Early estimates for the entire project Miami to Orlando was $3 Billion. In reality it will be closer to $4 Billion with Phase two coming in at $2.8 Billion or even a bit more, and won’t include the cost of Orlando Airport Mulimodal Center. That is a OIAA project. Brightline just leases space. Only cost of track is included. Phase one was a bit more than $1 Billion as I recall, maybe even as much as 1.5 Billion (haven’t seen the final numbers) though I am not sure what portion, if any, of Miami Central Station buildings is included. It probably includes the ramp and elevated tracks. They have in general run a tighter ship than usual.


----------



## VentureForth

At DFW right now. As a proper rail fan, I took DART from Rowlett to DFW, transferring at the weather-free Centreport subway station.

In downtown, there appeared to be a priest I couldn't see very well. It had something to do with keeping Dart public. Couldn't find anything relevant in the news.

Arrived at DFW and another rail fan and I walked along the walkway to the West side of the freeway. A lot of construction going on. Sidewalk was closed so couldn't get to the platform. Funny, seeing they were supposed to open four days ago.  The other rail fan was passed because he didn't check the website and came from Plano just to ride it.

So a couple questions answered - yes you will be able to walk from terminal A or B to either Dart or TexRail. There is also zero signage or information on TexRail (not even hiding behind paper). 

Went through Security, hopped on Skylink went to B then returned, capturing this video:


----------



## Rover

I visited the TexRail DFW North station today. Looks like they are ready to receive passengers. It's located off of Texan Trail (Hwy26) at the Dallas Rd. intersection, going east on Dallas Rd., until you reach the "Road Closed" sign, where you turn left to get to the station's parking lot.


----------



## Anderson

jis said:


> Rolling stock is 8 4 car Stadler FLIRTs for $106 million.
> 
> In addition to track rebuilding and addition of passing sidings and a new track segment into the airport, there are seven new stations most with parking lots of various sizes, and one equipment storage and maintenance facility. Don’t know the cost breakdown for those.
> 
> My SWAG is that just the track and signal/PTC is probably a little more than half the total cost, which is still high by world standards. But in general US infrastructure construction costs are high by international standards too.


$18-20m/mile is high for a commuter rail project, but not insanely so by US terms.  Realistically it should probably be about half of that.
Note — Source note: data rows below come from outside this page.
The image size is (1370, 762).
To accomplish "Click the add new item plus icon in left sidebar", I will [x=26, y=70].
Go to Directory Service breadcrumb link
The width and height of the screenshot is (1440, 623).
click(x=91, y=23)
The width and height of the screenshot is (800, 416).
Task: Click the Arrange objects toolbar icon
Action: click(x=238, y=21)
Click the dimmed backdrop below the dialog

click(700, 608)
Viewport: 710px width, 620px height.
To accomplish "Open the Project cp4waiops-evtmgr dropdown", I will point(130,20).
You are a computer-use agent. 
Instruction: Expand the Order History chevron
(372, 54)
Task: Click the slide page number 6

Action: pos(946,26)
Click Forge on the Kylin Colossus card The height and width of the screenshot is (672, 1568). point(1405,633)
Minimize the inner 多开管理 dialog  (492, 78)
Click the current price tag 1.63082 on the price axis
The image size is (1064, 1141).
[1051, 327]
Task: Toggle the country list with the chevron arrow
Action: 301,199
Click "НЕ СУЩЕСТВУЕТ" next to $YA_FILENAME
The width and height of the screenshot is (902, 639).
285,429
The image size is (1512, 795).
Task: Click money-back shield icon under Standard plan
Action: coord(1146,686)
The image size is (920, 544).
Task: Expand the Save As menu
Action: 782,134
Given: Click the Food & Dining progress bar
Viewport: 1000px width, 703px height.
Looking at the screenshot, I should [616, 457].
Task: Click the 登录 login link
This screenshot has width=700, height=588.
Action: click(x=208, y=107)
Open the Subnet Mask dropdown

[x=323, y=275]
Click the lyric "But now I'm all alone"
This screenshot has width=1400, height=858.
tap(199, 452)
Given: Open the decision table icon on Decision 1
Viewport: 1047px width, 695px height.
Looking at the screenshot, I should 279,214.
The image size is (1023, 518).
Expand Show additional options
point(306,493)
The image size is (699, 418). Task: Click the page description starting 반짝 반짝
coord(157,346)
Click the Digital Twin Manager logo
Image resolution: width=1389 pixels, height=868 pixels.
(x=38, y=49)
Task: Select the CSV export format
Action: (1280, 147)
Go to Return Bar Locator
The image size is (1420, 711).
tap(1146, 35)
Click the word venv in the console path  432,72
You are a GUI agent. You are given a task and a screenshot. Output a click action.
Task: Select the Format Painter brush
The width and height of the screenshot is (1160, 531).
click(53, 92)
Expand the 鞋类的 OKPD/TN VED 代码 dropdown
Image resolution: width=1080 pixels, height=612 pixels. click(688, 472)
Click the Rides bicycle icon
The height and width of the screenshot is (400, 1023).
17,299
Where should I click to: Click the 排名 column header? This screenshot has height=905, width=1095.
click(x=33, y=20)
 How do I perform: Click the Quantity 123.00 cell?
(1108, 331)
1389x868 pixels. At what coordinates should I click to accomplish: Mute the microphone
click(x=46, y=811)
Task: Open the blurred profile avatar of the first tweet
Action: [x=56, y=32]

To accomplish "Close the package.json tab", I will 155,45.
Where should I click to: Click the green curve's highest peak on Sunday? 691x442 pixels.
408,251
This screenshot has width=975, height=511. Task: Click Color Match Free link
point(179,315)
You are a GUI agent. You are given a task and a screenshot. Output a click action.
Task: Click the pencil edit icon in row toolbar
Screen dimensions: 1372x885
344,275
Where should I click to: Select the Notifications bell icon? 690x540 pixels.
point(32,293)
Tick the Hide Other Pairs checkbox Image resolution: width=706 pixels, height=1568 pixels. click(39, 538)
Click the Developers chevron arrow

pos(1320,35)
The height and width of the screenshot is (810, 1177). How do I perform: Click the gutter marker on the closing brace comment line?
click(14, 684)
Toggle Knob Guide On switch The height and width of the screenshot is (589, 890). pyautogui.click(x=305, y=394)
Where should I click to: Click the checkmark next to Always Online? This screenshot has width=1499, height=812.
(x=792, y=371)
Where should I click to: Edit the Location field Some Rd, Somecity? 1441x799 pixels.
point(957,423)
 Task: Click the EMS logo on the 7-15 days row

To be fair, the relevant Brightline comparison (Miam-Palm Beach) was, IIRC, around $600m at initial estimate for 70-75 miles of line and five sets of equipment (that was the bond issue).  I think you get a bit over a billion dollars once you throw in MiamiCentral, but let's ignore that due to the odd circumstances there (namely, a five-track elevated station with the tracks several stories up and with a major property entangled with it) that drop it in a class of operation that we haven't seen in the US in nearly a century.  Brightline is relevant because the service frequency (hourly) is in line with what Texrail has now, though IIRC Texrail is supposed to go more frequently once all is said and done.

Still, that's $8m/mile for the base project and equipment (for what I believe is complete double-tracking of the line).  Tri-Rail Coastal Link has been estimated at $800m in 2013 dollars for 85 miles of route, but how that interacts with Brightline's improvements, etc. is an open question.  Taking the projects together, that would be somewhere in the ballpark of $1.3-1.8bn in constant-year dollars, depending on what you include and your year of choice, but that's for something like 40+ round-trips per day between two services, a _lot_ of stations, etc.  Total capex at that point is still in the range of $15-22m/mile (so somewhere around half of Texrail).


----------



## Rover

DFW NORTH Station


----------



## Rover

DFW N Looking South


----------



## VentureForth

Well, that ain't double track along the whole line...


----------



## Rover

VentureForth said:


> Well, that ain't double track along the whole line...


Well, not on the track that they exclusively use...


----------



## Pere Flyer

With a frequent rail connection between DFW and the downtown/northern suburbs of FW, I wonder how many cars will be taken off I-20 and if TRE ridership will be impacted.


----------



## jebr

The only major stop that's served by TEXRail that's replacing TRE service is DFW airport - the other stops seem to be decently far apart, and the only people I could see switching from TRE to TEXRail is those that did a park-and-ride from TRE to Fort Worth where the TEXRail station is more convenient, or those where TRE happened to connect to the bus they needed to get to their destination, but TEXRail serves that connection (or destination) better.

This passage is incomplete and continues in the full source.